▶ SELECTED PASSAGE
This helped us reach an acceptable speed, deleting just under 6000 rows per second across all the tables. Sadly, it didn't last and we encountered an unusual surprise when running the script for longer periods of time.

Problem #2 Too fast

InnoDB, the storage engine for MySQL, returns a positive response to a COMMIT as soon as the transaction has been written to its redo log. At that point, even if there is a hardware failure, data can still be recovered from the transaction. The engine also marks the relevant pages in its in-memory cache of disk pages (the buffer pool) as 'dirty'.

One of the background threads in InnoDB is responsible for writing these dirty pages to the underlying storage, after which the transaction can be deleted from the redo log again. That is, until you reach the checkpoint_age.

The checkpoint age is the number of bytes above which no more transactions are accepted in InnoDB. If you reach this limit, your database will be unresponsive while background threads work to bring the checkpoint age down as fast as they can. If your application depends on the database (like ours does), this usually means downtime. When issuing commands which change many different pages (like deleting millions of rows), it's quite easy to raise the checkpoint age faster than the background threads can bring it back down. Clearly, we had to slow down our delete scripts, but by how much?

▶ Stored data

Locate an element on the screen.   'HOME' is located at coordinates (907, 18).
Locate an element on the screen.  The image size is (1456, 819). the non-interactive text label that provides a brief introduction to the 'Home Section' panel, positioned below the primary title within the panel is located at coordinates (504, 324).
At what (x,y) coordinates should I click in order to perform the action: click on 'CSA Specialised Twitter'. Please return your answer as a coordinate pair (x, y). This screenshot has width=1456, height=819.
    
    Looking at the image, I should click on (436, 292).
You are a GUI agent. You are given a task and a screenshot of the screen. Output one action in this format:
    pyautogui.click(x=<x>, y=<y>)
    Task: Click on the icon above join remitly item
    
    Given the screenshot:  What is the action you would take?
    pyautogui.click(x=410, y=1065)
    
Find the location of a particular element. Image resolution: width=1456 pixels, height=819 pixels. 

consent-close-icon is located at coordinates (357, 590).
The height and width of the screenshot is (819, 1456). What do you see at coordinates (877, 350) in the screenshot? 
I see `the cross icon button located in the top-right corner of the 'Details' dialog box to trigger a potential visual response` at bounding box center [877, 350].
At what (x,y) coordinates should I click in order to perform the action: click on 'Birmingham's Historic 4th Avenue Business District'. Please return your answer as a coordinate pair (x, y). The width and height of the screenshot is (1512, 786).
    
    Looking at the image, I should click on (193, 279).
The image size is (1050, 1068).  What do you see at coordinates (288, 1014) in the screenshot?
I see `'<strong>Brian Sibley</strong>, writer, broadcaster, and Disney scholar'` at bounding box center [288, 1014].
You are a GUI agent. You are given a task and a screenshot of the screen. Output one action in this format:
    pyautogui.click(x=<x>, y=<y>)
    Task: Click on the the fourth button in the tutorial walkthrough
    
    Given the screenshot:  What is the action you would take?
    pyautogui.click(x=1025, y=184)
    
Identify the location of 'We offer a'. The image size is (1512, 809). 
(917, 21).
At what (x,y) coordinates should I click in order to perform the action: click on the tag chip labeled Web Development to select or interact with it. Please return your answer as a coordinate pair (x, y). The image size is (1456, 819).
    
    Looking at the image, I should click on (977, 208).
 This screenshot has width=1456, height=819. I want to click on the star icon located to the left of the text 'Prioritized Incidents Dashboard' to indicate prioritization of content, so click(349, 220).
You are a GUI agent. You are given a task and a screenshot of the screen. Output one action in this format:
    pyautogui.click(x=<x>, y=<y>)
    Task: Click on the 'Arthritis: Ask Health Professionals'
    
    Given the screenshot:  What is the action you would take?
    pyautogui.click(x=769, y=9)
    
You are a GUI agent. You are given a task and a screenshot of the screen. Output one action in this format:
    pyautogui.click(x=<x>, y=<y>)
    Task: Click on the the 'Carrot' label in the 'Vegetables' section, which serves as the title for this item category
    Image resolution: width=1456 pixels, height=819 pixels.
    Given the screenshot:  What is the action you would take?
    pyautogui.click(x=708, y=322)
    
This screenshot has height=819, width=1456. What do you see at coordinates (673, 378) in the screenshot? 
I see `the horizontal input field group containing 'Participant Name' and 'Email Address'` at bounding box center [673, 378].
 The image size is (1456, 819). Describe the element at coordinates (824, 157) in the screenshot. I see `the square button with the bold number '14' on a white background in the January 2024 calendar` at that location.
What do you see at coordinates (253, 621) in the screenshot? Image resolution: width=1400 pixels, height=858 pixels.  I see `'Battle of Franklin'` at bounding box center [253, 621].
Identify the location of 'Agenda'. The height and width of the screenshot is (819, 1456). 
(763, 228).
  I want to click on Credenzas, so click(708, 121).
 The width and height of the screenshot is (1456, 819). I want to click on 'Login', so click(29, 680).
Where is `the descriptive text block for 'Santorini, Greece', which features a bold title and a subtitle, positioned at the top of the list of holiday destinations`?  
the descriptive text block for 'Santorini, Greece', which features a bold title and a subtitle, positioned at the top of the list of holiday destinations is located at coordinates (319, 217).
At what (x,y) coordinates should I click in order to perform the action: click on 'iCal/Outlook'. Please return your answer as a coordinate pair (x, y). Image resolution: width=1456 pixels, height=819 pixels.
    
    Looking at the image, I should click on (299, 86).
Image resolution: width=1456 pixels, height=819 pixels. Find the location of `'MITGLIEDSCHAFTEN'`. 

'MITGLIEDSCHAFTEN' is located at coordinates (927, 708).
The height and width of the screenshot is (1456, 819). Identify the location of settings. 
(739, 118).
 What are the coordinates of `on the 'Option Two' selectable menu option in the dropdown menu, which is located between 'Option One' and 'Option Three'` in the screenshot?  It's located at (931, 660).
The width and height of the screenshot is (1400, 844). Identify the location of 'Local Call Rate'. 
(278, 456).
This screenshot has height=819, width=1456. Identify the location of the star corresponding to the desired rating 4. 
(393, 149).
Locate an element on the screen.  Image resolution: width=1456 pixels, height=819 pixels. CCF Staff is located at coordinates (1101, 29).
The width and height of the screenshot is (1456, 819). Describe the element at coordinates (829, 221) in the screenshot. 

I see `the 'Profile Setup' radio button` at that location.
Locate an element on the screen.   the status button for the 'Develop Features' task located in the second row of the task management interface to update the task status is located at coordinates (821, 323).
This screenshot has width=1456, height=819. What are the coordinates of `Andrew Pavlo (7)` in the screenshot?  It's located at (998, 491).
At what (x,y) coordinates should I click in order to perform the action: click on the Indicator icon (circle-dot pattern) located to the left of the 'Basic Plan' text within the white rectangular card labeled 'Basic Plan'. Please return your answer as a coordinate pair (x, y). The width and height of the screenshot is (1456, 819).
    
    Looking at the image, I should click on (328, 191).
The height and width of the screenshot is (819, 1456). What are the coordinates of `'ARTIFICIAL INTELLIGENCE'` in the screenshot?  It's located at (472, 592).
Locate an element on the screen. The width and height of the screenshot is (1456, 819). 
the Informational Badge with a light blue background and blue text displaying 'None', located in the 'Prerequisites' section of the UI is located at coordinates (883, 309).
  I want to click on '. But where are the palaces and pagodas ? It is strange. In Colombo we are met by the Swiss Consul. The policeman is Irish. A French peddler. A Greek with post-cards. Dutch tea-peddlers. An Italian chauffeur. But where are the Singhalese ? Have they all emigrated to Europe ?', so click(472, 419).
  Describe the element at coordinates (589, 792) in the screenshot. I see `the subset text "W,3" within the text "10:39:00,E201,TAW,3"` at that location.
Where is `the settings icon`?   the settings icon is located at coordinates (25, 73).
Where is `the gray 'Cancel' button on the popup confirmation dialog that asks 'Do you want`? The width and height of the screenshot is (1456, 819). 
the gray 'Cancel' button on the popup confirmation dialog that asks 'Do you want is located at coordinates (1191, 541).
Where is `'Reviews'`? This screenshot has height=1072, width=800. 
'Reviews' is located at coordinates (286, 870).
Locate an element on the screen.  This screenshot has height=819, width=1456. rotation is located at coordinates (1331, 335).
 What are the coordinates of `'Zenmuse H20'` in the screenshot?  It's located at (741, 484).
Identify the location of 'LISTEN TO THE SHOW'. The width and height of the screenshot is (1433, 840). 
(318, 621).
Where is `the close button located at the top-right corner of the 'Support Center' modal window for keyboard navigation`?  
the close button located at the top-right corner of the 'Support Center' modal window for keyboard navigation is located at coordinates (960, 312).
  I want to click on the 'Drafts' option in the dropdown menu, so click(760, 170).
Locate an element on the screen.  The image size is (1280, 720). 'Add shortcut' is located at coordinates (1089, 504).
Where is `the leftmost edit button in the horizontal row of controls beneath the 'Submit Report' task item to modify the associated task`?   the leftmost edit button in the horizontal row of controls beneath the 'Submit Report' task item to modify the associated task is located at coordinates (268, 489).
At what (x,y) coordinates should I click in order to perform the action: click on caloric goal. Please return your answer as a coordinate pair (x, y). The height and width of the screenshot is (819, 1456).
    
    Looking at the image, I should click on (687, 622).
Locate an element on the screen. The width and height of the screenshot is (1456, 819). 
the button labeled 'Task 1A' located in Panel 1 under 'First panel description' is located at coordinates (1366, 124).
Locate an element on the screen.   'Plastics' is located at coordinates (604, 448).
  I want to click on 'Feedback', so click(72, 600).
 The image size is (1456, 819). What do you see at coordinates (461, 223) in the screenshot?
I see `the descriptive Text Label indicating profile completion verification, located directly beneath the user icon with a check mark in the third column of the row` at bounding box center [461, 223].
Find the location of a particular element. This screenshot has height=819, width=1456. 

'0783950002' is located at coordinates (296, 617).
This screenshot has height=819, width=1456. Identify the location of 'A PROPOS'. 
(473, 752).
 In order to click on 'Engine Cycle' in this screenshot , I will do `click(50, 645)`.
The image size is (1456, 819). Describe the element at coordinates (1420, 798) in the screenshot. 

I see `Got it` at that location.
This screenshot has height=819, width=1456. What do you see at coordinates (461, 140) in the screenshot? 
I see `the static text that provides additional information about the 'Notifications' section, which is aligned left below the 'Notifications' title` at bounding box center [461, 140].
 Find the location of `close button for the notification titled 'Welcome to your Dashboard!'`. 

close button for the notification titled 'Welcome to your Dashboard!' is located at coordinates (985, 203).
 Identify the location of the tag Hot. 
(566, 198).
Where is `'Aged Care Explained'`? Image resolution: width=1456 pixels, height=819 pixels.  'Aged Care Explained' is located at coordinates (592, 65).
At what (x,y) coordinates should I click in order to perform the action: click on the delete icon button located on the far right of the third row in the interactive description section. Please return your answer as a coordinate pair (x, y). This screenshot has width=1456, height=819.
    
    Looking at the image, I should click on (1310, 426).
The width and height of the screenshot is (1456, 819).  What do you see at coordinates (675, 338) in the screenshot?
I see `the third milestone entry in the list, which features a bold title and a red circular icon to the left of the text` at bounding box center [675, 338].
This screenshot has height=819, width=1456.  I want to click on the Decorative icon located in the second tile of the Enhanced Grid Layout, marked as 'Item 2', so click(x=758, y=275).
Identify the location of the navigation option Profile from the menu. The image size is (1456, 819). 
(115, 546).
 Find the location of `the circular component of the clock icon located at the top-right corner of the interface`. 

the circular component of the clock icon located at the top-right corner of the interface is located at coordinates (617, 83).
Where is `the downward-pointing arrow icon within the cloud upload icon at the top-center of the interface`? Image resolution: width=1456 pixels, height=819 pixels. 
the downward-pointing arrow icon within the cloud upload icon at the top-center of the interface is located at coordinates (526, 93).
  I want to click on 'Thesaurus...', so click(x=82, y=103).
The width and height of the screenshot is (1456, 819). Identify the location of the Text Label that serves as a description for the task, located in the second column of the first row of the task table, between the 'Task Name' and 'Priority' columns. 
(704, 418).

▶ PROBLEM DESCRIPTION
From the passage on InnoDB, print the part that opens with the words containing "InnoDB, the storage" and closes with "pool) as 'dirty'.", copying it word for word. The material plays no role in this work.

▶ SOLUTION TO THE EXERCISE
InnoDB, the storage engine for MySQL, returns a positive response to a COMMIT as soon as the transaction has been written to its redo log. At that point, even if there is a hardware failure, data can still be recovered from the transaction. The engine also marks the relevant pages in its in-memory cache of disk pages (the buffer pool) as 'dirty'.